“I’d like to challenge each of us today to reach out beyond our personal boundaries and take the risk of meeting someone in the community whom we do not know, whose name we have not learned, whose story we have not heard, whose life, traditions and culture still remain a mystery to us. Our world will become wider, our hearts more compassionate and the mystery we celebrate at every Eucharist more profound.”
-Fr. Jim Walters, SCJ
Fr. Jim Walters, SCJ, director of Hispanic Studies for Sacred Heart Seminary and School of Theology, was today’s homilist at the all-school Mass. Reflecting on the readings of the day (Titus 3: 1-7 and Luke 17: 11-19) he spoke of the need to live with a sense of welcoming, especially in the midst of diversity. Fr. Jim’s homily:
In 2000, the U.S. Conference of Catholic Bishops issued a pastoral statement entitled “Welcoming the Stranger Among Us: Unity in Diversity.” Now, almost two decades later, the significance of this statement has become a challenge to the individual and the Church as a whole. In the concluding words of this document the bishops, recalling the words of Popes St. Paul VI and St. John Paul II, stated:
“The Church can regard no one as excluded from its motherly embrace, no one is outside the scope of its motherly care. It has no enemies except those who wish to make themselves such. Its catholicity is no idle boast. It was not for nothing that it received its mission to foster love, unity, and peace among all.”
En el encuentro de Jesucristo con el leproso samaritano se nota que los dos se sorprenden no sólo por la curación milagrosa de un extranjero, sino también en el dar gracias de un “enemigo” de los judios.
What is very striking in St. Luke’s account of the encounter between the Samaritan leper and Jesus is that a perceived enemy of the Jewish people is shocked to be healed by a Jew and that Jesus is profoundly moved that it is a Samaritan who alone returns to give thanks and praise for his cure.
Es en aquel encuentro tan signifcante que las barreras del racismo y del prejuicio se destruyen.
What makes this event even more significant is that it moves beyond ethnic generalization and identifies two individuals whose encounter breaks down the barriers of stranger and exclusion.
We continue to live and work in a climate that fosters visible and invisible barriers. What we have experienced in the past year and more recently in the past few weeks did not begin recently. Each of us must begin to examine our own hearts as we hear the words of the letter to Titus remind us that we “are to slander no one, to be peaceable, considerate, exercising graciousness toward everyone” because “when the kindness and generous love of God, our Savior appeared, because of his mercy, he saved us through the bath of rebirth and renewal by the Holy Spirit” so that we might live an inner conversion from “living in malice and envy, hateful ourselves and hating one another.”

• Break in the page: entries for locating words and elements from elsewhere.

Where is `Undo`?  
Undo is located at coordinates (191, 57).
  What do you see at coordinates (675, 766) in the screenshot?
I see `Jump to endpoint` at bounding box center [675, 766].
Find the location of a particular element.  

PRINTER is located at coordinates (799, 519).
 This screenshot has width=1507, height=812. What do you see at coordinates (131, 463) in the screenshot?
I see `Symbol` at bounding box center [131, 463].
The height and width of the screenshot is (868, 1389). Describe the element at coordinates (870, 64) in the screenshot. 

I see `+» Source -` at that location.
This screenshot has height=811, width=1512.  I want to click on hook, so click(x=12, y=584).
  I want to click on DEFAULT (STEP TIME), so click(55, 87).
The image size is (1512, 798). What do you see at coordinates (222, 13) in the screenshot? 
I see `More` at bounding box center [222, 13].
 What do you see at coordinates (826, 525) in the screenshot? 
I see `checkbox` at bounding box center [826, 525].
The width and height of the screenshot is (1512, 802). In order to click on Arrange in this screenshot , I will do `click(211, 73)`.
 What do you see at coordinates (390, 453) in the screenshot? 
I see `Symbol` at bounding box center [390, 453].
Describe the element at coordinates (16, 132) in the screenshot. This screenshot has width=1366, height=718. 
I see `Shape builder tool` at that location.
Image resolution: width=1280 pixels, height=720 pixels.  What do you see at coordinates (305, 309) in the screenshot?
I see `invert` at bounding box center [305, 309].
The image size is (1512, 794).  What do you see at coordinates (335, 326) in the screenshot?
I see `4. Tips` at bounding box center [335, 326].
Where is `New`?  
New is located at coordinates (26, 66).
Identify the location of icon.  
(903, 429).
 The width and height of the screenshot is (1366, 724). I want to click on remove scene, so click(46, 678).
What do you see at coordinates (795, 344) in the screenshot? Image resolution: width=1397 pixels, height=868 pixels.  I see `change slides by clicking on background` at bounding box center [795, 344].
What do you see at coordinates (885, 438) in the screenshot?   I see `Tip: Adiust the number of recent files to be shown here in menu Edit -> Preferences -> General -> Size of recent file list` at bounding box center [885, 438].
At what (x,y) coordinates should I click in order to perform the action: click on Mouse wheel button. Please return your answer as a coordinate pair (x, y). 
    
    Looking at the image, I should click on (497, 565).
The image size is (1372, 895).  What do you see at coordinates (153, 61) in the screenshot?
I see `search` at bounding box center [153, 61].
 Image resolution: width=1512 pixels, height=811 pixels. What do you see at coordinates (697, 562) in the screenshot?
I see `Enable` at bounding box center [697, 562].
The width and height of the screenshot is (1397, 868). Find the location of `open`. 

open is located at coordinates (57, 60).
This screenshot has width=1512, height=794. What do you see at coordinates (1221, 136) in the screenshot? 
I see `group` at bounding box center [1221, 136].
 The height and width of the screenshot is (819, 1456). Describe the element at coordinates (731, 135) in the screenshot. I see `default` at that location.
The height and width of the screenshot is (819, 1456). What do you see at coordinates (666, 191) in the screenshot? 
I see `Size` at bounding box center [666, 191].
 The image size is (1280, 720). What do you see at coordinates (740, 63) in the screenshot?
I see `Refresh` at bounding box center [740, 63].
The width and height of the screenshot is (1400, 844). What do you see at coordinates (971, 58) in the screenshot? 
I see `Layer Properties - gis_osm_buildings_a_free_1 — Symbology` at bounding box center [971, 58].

¿Cómo comienzo a enfrentar la oscuridad en mi propia alma que no me permite mirar el rostro de Dios en el forastero?
How do I begin to face that darkness within me that refuses to see the face of God in the stranger?
Here at SHSST we are blessed with a rich diversity of cultures from around the world.
Aquí estamos bedecidos con una diversidad cultural muy rica que nos rodea cada día. Pero, ¿cómo apreciamos y aceptamos a nuestros hermanos internacionales en el comedor, en la aula, en la capilla, o en el corredor?
We celebrate that diversity in liturgy but how well do we know those who live among us, share meals with us, pass us in hallways, and pray by our sides?
I learned an important lesson seven years ago when I began encouraging native Spanish speakers and native English speakers to pair together as partners to practice speaking their target languages. Year after year, I discovered that the partners had developed lasting friendships and learned far more than the target languages. Their appreciation for one another as individuals with unique stories and common interests and fascinating differences helped form them into true partners and companions.
Me di cuenta que es solamente cuando miro al otro con mi corazón abierto y dispuesto a escuchar su historia y compartir con él la mia que comienzo a convertirme de mis prejucios y con sinceridad ofrecerle la bienvenida.
I realized that when we see the face of the stranger in another individual and open our hearts to his/her story and share our own, we begin to move beyond our own prejudices and truly “welcome” the one whom we did not know.
Hoy quisiera desafiar a todos nosotros a arriesgar cruzar las barreras culturales, por aprender el nombre, por escuchar la historia, por descubrir las tradiciones de una persona a quien todavía no conocemos. Se nos agrandecerá el mundo hará más compasivos el corazón, y profundizará en nosotros el mistero de la santa Eucaristía que celebramos diariamente.
I’d like to challenge each of us today to reach out beyond our personal boundaries and take the risk of meeting someone in the community whom we do not know, whose name we have not learned, whose story we have not heard, whose life, traditions and culture still remain a mystery to us. Our world will become wider, our hearts more compassionate and the mystery we celebrate at every Eucharist more profound.